Wednesday, July 18, 2012

The Dark Knight Rises ★ ★ ★ ★


Big and weighty but it does rise


Release Dates
Australia:
19th July, 2012 USA 20th July, 2012 UK 20th July, 2012
Other Countries:
Release Dates



           During the two hours and forty-four minutes of the ‘The Dark Night Rises’, in my head I wrote three different reviews.  The first review started with "Batman is beyond cool and Director Christopher Nolan’s dark vision is a lesson in creating fascinating well-drawn characters. And wow, Anne Hathaway is a fabulous Cat Woman."

Second review approximately an hour in: “Move it along Mr Nolan, enough already of the miserable Bruce Wayne wallowing in self-pity. Get him a psychologist and stop having your characters repeat themselves.  What an overblown monster film that sinks in the middle.  Now I know why it’s almost three hours long.”
Third review over the last hour: “Finally the Dark Knight does indeed rise and hits meteoric heights with a dramatic premise, a seemingly unstoppable villain and exhilarating chase scenes.”
This final film of Nolan’s trilogy is set eight years later and Nolan wants to explore every question raised in the first two films.  D.A. Harvey Dent’s elevation to idol after his death at Batman’s hands haunts Commissioner Gordon.   Only he knows that Dent died, not as a hero but as the vengeful Two-Face—and that Batman disappeared in the ultimate sacrifice for the greater good of Gotham City. 
Bruce Wayne now a reclusive, hobbling shadow of himself has no interest in the outside world until he encounters master thief Selina Kyle (Anne Hathaway)—better known as Catwoman.  Despite her robbery of his own safe, he is intrigued by her and it is this curiosity that prompts his first steps back to life outside Wayne Manor.


Screenwriter Jonathan Nolan says, “Something about her morally ambiguous philosophy finally gives Batman someone he can relate to. The dynamic between them is so fresh—the playful way she kind of pokes fun at him—it sparks a connection between them and takes some of the somberness away from his character.”
Meanwhile it appears there is a new villain in the city, Bane (an unrecognizable mouth-manacled, Tom Hardy).  Malevolent and physically brutal he personifies evil and embarks on a master plan that is not clear.  One thing is clear is that only Batman can save Gotham from him. 
Batman is not alone in his fight, Miranda Tate (Marion Cotillard), a wealthy philanthropist on the board of Wayne Enterprises, and police officer John Blake (Joseph Gordon-Levitt) join him as enthusiastic allies in thwarting the latest threat.  Lucius Fox (Morgan Freeman) returns as the ultimate gadget man and Michael Caine gives his usual perfect performance as an Alfred who no longer wishes to stand by as his master risks his life and happiness. 
In all three Dark Knight films the characters are the central focus, even more than the action.  Producer Emma Thomas affirms, “Right from the start, Chris set out to make each of these films something that could not be categorized into any one genre.
With this film, Nolan completes the story arc he commenced with 2005’s “Batman Begins.” He recalls, “We felt a tremendous sense of responsibility to fulfill expectations based on the first two movies while giving the audience something they hadn’t seen before.
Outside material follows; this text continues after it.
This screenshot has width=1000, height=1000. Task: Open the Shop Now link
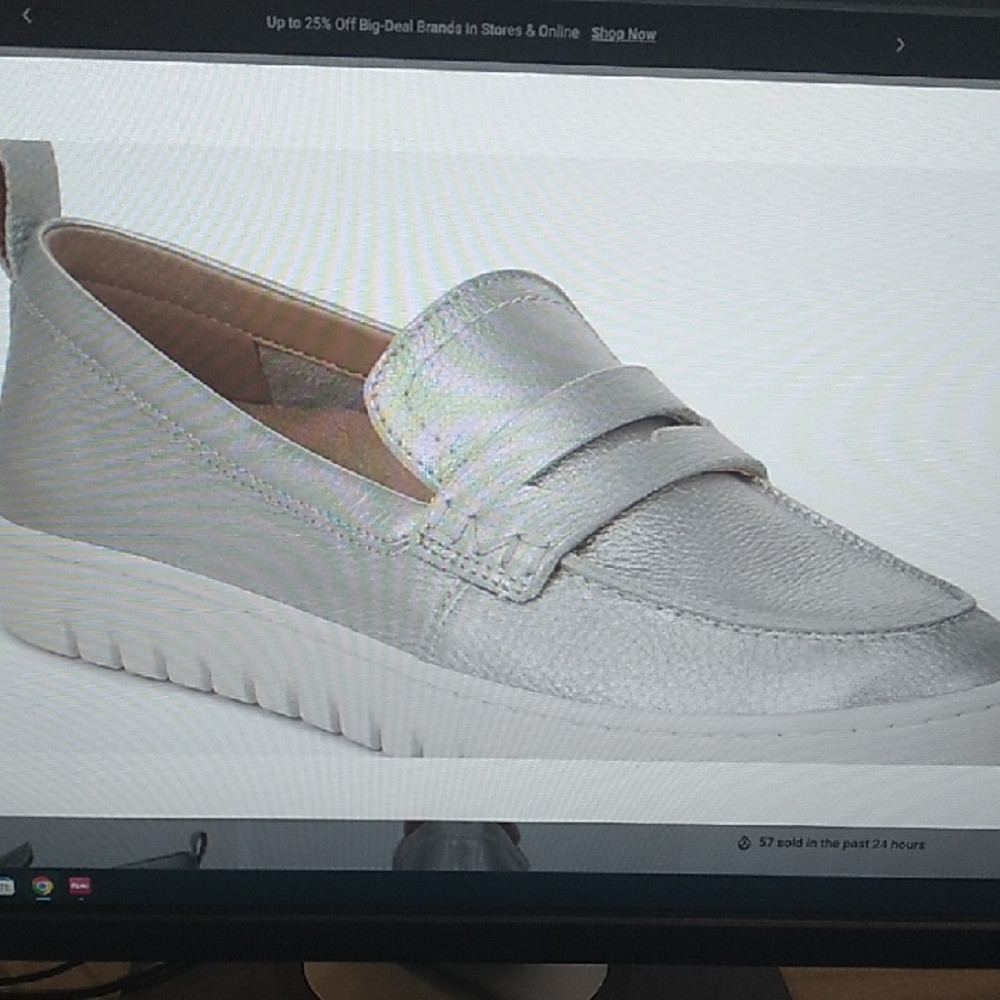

It was a tricky balance.”
 “In deciding on who the next villain would be, it was imperative that it was someone completely different from the Joker—that he be a brute force.” 
In one compelling scene Batman and Bane endure a lengthy fist fight in which it seems Batman may not triumph.  “This scene required very intense preparation,” says Nolan.  “When it came time to shoot, Christian and Tom worked extremely well together. It was frighteningly real, and quite intimidating to see these iconic, larger-than-life characters really go at it. There are plenty of other large-scale action scenes in the film, but that face-to-face confrontation between these two adversaries was something I really felt was the centerpiece of the film.”

Arguably, Batman’s greatest assets are his vehicles and he finally goes “wheels up,” thanks to Lucius Fox’s latest contribution to his arsenal: The Bat. Nolan and production designer Nathan Crowley, collaborated on the design of the state-of-the-art airborne machine.  “There are a lot of moving parts: the cockpit opens; the aerial flaps all operate; and it has working rotors and lights. It’s nearly 30 feet long and 17 feet wide and weighs about 3,000 pounds; it’s a big piece of machinery.”
As the rise and fall, and rise again, of this last Dark Knight instalment draws to a close in the final scenes, there will be no disgruntled patrons in any cinema.  It may be a little long, it may be a little too dark, and it may be we’ve learnt a little more about Batman than we care to know.  However, there is enough greatness here to overcome the lag.  In an age where blockbusters are manufactured to please rather than provoke, most will forgive Nolan’s indulgences in this grandly imagined and passionately executed conclusion, which appears to leave more than a few doors open for another series.